今日はお金の話,割り勘の話をしてみたいと思います。
中国では割り勘という習慣がないことは皆さんご存知かもしれませんが、10年前、初めて割り勘を勧められた時の自分を久しぶりに思い出しました。

2004年、北京で友達を通して日本人男性と知り合った。旅行のお土産のお礼として私が食事に誘われた。初めて二人きりで会い、素敵なレストランで一緒に食事をしながら、楽しくお話ができた。別れた後も、携帯メールでやり取りを続けた。
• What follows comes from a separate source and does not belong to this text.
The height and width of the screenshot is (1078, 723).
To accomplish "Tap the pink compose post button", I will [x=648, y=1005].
「もしかして?」と自分の中で妄想をふくらませていた。

間もなく二人きりの2回目の食事会があった。気がついたら、もう帰りの時間だった。やはり楽しい時間はあっという間に過ぎてしまうと感じた。前回ご馳走になったので、今回は私に払わせてと言い張ったら、彼はなんと「じゃ、割り勘で」と言い放った。

「晴天霹雳」(青天の霹靂)と言えば過言かもしれないが、これにはかなりのショックを受けた。中国では、割り勘の文化がない。通常は「礼尚往来」(礼は往来を尊ぶ)という暗黙のルールが働いている。友達同士で一緒に食事をすると、今回はあなたが払ってくれた、じゃ次は私の番だ、という考えが一般的である。
ただし,恋人同士または恋人になる可能性がある場合は、男性は女性にレジに近づかせないのが一般的なのだ。
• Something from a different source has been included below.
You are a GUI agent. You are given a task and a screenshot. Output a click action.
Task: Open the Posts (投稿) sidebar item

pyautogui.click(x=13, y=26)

中国人は割り勘に限らず,物事をはっきり分けることは人間関係において冷たいと感じてしまう。とはいえ、ギブばっかりでもなく、テイクばっかりでもない。相手のためにどれくらいしてあげて、そして、それに対し、どれくらい相手に期待するか、大体目に見えない心の天秤にかけている。
男女の関係にしても同じだ。ある男性と一緒になりたいと思う時、将来相手のことを家族として面倒を見てあげることまで想像し、それを前提に付き合おうとする。ここまで真剣だと、この男性は自分のことをどこまで大事にしてくれるか、敏感に,そして必死に見抜こうとする。
ある男性が自分のため頑張ってくれるかどうか、それにはデートのときやプレゼントなどで,自分のためどれくらいお金や労力を払ってくれるかで判断するしかない(というのが多くの中国人女性の持論)。恋愛関係が成立してから女性は一生懸命男性の世話をしたり、プレゼントを贈ったりするが、恋愛関係が確立される前のデートのときは、女性はお財布にさわることもない。ここは男性にとっては一つの試練だと言ってもいいかもしれない。
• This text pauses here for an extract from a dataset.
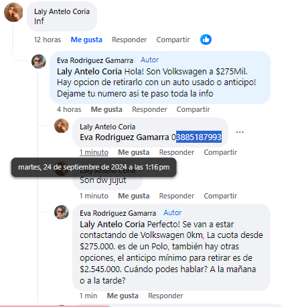
Task: Click the 'Autor' badge on Eva's last reply
Action: (173, 212)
中国では、どうしても「AA制」(割り勘)ではっきり分けたい時は大体「この人とはもう二度と関わりたくない」という場合だ。もちろんこういう感覚には個人差があるし、時代の変化で最近の若者,たとえば「80后」や「90后」は私が代表できないかもしれない。だからここは「私たちの時代」と言おう。「私たちの時代」では中国人男性は喜んでお財布を出す,いや出さざるを得ない、ということかな。

ちなみに、10年前割り勘になった食事代は、一人39元(現在の600円相当)だった。(今でもよく覚えている!)その時の彼は今の旦那だ。今でも数年に一回ぐらいその時のことを思い出す。「その時の私、よく挫折感を克服し、付き合いを続けたな」と言うと、旦那はいつも「冤罪」だと主張する。「だって俺が払おうとしたのに、どうしてもあなたが払うと言い張っていて、しようがなかったから割り勘にしたじゃ。」と彼は弁解する。
私が本当に払おうとしたのではなく、後一回「僕が払う」と言ってくれるのを期待していたのに、来たのはまさかの「割り勘」だった。何で分かってくれないのだろう。10年経っても忘れていないこの小さな出来事で、よく旦那に「女の恨みは恐ろしい」と言われるが、その当時の「ショック」で私達は二度と会うことがなかったかもしれないので、小さくないと思うな、このカルチャーショック。